(Pixel coordinate grounding data)
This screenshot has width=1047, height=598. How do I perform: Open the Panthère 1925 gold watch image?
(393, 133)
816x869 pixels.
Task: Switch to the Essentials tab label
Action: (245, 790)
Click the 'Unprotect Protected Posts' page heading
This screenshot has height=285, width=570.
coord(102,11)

#### What you should do
Return all the data exactly as given.

#### Response to this task
This screenshot has width=1047, height=598. How do I perform: Open the Panthère 1925 gold watch image?
(393, 133)
816x869 pixels.
Task: Switch to the Essentials tab label
Action: (245, 790)
Click the 'Unprotect Protected Posts' page heading
This screenshot has height=285, width=570.
coord(102,11)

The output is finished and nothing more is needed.